WHAT IS BEING ASKED: Quote the lines verbatim, starting at the line containing "Describe the element at coordinates (1684, 835)" and ending at the line containing "center [426, 584].", both included, and nothing else.

- - - - - - -

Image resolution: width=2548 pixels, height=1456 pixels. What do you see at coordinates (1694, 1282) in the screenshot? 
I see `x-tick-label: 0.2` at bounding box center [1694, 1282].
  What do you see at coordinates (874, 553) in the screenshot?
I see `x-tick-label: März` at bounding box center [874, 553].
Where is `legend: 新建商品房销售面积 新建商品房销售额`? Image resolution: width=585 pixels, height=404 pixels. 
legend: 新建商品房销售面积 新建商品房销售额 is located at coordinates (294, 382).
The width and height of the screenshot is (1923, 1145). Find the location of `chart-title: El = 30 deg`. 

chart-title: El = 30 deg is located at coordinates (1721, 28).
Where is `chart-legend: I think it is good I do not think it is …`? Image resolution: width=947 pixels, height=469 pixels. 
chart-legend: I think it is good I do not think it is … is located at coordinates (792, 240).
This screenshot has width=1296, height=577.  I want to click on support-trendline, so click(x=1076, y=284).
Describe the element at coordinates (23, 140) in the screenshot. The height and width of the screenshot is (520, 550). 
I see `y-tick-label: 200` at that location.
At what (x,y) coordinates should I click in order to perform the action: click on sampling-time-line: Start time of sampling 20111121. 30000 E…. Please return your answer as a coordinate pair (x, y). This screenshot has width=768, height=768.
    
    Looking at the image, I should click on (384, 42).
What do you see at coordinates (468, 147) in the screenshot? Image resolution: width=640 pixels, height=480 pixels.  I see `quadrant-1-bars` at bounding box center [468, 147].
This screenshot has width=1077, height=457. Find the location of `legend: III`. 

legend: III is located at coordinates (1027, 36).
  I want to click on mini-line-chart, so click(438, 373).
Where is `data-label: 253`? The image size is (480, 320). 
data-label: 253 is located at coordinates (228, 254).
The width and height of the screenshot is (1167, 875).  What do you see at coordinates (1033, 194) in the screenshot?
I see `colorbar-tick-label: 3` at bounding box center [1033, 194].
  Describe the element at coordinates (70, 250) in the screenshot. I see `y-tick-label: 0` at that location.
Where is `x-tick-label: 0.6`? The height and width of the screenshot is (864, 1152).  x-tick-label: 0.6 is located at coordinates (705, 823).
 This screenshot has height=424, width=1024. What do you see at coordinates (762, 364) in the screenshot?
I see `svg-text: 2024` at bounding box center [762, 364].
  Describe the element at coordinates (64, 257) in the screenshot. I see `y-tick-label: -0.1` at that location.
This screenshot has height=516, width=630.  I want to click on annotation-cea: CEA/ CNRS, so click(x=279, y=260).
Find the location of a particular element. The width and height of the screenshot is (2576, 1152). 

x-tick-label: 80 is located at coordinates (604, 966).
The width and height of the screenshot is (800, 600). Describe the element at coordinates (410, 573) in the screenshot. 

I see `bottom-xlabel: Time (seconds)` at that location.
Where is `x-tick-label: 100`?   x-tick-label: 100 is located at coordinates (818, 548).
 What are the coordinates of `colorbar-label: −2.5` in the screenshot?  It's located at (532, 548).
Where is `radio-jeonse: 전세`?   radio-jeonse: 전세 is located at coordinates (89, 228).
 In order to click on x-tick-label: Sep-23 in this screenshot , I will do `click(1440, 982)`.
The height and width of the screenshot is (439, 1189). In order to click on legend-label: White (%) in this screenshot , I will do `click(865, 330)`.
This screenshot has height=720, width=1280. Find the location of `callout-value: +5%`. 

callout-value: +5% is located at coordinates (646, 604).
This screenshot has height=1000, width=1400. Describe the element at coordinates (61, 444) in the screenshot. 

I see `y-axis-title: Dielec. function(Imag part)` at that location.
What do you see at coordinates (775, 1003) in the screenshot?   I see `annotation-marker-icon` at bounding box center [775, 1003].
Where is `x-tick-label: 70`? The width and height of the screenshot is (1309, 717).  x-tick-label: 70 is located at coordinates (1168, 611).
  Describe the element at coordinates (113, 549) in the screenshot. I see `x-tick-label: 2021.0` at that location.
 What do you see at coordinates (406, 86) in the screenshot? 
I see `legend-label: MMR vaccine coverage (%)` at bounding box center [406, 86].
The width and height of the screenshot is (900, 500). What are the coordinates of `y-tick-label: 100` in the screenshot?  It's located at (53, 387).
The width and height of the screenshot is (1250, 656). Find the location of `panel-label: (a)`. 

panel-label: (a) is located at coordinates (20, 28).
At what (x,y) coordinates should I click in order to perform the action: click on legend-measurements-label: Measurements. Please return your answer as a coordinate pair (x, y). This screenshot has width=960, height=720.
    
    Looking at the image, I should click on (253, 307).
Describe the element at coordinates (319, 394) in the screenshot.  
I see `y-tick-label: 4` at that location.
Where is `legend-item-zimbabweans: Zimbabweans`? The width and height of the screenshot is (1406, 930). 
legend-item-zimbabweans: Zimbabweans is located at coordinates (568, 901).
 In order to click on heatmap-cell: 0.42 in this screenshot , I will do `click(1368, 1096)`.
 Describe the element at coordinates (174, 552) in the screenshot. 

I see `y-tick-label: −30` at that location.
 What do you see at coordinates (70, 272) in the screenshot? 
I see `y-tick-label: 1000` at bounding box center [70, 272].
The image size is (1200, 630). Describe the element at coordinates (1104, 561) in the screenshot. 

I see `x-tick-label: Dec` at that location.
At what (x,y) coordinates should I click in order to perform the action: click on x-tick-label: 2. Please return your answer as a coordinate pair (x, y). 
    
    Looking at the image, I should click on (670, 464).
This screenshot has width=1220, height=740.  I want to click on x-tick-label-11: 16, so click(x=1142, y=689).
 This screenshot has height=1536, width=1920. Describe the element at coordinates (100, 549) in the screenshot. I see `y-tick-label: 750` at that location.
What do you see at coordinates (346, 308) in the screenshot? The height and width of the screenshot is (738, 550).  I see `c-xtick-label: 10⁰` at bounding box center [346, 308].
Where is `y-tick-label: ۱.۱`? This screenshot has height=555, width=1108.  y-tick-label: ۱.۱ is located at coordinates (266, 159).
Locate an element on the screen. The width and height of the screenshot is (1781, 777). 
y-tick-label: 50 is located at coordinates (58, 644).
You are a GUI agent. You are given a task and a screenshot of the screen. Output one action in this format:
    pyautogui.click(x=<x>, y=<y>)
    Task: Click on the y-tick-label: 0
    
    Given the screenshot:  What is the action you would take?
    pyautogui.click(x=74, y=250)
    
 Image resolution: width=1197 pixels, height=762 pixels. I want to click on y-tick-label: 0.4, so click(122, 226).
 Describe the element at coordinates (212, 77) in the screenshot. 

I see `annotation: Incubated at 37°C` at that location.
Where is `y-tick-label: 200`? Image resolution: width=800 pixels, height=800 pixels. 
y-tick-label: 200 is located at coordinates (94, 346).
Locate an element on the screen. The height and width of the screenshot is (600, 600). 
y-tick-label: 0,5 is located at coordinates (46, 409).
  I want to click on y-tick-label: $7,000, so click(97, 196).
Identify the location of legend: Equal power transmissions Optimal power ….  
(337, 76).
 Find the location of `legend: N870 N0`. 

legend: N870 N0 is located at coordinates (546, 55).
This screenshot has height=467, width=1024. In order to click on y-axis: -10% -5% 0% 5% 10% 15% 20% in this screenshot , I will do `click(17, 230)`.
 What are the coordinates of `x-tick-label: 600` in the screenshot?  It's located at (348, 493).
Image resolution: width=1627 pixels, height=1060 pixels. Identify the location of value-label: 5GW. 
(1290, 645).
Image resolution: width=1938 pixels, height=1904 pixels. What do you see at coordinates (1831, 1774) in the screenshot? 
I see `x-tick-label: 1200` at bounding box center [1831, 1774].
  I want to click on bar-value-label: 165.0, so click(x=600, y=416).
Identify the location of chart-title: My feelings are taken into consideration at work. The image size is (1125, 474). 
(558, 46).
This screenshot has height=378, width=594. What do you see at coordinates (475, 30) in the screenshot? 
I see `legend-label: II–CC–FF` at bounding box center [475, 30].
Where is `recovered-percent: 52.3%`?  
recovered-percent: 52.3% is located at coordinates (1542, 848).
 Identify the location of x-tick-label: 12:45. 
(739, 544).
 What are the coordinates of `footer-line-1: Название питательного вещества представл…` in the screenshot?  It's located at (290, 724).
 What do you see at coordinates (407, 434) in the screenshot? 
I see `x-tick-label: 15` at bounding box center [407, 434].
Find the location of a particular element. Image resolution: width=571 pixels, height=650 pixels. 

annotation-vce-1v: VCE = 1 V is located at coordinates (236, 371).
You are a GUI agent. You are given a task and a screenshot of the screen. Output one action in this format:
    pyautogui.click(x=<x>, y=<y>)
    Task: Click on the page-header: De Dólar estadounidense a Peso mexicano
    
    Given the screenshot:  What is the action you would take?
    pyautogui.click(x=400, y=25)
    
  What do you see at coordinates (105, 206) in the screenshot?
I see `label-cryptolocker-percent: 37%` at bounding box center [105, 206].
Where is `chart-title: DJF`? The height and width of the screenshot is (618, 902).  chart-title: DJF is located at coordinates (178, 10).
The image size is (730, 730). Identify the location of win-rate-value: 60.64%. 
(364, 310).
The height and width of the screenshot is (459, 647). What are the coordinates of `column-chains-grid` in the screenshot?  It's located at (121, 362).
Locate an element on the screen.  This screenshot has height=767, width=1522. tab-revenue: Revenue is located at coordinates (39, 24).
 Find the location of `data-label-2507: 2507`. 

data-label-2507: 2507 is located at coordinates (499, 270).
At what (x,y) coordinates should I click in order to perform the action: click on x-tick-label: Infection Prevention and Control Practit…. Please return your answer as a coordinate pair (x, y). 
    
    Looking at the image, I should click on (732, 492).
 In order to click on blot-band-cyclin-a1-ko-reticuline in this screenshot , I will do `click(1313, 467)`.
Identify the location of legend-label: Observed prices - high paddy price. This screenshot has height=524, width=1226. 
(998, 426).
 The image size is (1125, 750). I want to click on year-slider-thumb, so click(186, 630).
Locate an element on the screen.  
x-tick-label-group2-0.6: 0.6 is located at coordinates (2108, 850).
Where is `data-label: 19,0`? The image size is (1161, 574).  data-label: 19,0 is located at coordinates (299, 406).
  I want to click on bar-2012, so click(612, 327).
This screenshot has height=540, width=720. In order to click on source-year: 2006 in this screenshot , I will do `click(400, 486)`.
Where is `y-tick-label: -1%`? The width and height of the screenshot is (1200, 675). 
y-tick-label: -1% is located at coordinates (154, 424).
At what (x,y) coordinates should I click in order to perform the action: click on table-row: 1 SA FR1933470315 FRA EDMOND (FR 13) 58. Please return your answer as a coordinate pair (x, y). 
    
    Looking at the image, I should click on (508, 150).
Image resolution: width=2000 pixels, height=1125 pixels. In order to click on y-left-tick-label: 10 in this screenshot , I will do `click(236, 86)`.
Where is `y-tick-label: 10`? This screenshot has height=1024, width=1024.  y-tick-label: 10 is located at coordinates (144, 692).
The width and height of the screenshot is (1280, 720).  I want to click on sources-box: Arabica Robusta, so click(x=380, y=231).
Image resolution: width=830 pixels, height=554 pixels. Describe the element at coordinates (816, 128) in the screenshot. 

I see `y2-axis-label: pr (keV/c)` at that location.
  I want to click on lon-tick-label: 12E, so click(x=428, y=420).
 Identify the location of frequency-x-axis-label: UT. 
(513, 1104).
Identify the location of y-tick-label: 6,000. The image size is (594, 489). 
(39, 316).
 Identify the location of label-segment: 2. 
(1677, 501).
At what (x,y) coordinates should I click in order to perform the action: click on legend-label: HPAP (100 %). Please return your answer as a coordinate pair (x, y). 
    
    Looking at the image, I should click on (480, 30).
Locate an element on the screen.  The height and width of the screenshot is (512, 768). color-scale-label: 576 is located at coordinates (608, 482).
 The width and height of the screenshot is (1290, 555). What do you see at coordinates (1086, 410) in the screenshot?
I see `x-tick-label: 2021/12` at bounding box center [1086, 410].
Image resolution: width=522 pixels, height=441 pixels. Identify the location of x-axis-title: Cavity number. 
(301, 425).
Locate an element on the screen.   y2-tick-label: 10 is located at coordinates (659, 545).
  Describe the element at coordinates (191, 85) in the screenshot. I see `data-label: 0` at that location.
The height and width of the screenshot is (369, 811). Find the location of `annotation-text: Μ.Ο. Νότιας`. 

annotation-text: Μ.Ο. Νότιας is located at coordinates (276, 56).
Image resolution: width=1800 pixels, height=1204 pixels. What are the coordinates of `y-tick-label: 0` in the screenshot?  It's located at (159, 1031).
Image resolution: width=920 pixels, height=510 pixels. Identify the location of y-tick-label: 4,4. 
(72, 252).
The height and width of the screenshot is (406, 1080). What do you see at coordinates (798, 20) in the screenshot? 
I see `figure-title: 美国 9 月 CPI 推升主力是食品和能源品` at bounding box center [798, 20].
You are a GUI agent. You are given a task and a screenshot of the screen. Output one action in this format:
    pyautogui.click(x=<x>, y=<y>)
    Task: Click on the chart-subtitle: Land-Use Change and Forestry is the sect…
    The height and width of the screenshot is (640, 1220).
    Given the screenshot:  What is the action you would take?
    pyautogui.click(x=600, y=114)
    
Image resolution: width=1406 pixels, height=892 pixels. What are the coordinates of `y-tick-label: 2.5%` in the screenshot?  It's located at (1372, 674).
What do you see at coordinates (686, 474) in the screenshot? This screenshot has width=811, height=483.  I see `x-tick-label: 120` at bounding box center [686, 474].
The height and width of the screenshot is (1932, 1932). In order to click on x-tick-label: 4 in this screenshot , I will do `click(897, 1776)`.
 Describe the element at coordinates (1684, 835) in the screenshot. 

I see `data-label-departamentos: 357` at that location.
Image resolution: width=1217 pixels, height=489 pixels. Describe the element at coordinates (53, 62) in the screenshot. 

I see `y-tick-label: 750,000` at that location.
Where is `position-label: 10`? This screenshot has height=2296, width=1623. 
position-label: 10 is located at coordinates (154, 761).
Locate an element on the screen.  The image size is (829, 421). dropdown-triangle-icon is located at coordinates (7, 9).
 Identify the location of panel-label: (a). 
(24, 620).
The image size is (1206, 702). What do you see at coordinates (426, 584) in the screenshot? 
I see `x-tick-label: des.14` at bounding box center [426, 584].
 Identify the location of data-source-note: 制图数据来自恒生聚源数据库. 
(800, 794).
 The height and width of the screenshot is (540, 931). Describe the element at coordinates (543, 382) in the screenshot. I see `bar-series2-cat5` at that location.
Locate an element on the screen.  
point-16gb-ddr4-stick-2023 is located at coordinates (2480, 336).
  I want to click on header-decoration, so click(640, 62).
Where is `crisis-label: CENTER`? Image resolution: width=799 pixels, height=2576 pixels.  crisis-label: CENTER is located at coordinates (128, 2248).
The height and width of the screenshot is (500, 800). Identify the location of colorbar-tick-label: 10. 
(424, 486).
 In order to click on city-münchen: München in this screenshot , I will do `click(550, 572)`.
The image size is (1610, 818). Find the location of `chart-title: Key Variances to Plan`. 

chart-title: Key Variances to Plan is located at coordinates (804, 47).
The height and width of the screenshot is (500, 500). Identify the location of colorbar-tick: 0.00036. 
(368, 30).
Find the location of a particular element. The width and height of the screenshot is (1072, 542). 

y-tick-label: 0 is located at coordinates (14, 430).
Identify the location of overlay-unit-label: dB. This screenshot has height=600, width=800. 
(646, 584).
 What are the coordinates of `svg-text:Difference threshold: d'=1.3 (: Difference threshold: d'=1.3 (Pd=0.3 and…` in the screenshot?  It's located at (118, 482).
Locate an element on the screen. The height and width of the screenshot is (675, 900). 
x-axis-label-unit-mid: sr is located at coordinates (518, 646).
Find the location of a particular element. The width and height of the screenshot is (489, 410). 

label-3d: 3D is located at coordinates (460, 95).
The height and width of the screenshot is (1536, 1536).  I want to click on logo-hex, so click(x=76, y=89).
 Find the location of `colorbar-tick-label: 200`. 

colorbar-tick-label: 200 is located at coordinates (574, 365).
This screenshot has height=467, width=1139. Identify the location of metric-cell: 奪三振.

- - - - - - -

WRITTEN ANSWER:
 Describe the element at coordinates (1684, 835) in the screenshot. 

I see `data-label-departamentos: 357` at that location.
Image resolution: width=1217 pixels, height=489 pixels. Describe the element at coordinates (53, 62) in the screenshot. 

I see `y-tick-label: 750,000` at that location.
Where is `position-label: 10`? This screenshot has height=2296, width=1623. 
position-label: 10 is located at coordinates (154, 761).
Locate an element on the screen.  The image size is (829, 421). dropdown-triangle-icon is located at coordinates (7, 9).
 Identify the location of panel-label: (a). 
(24, 620).
The image size is (1206, 702). What do you see at coordinates (426, 584) in the screenshot? 
I see `x-tick-label: des.14` at bounding box center [426, 584].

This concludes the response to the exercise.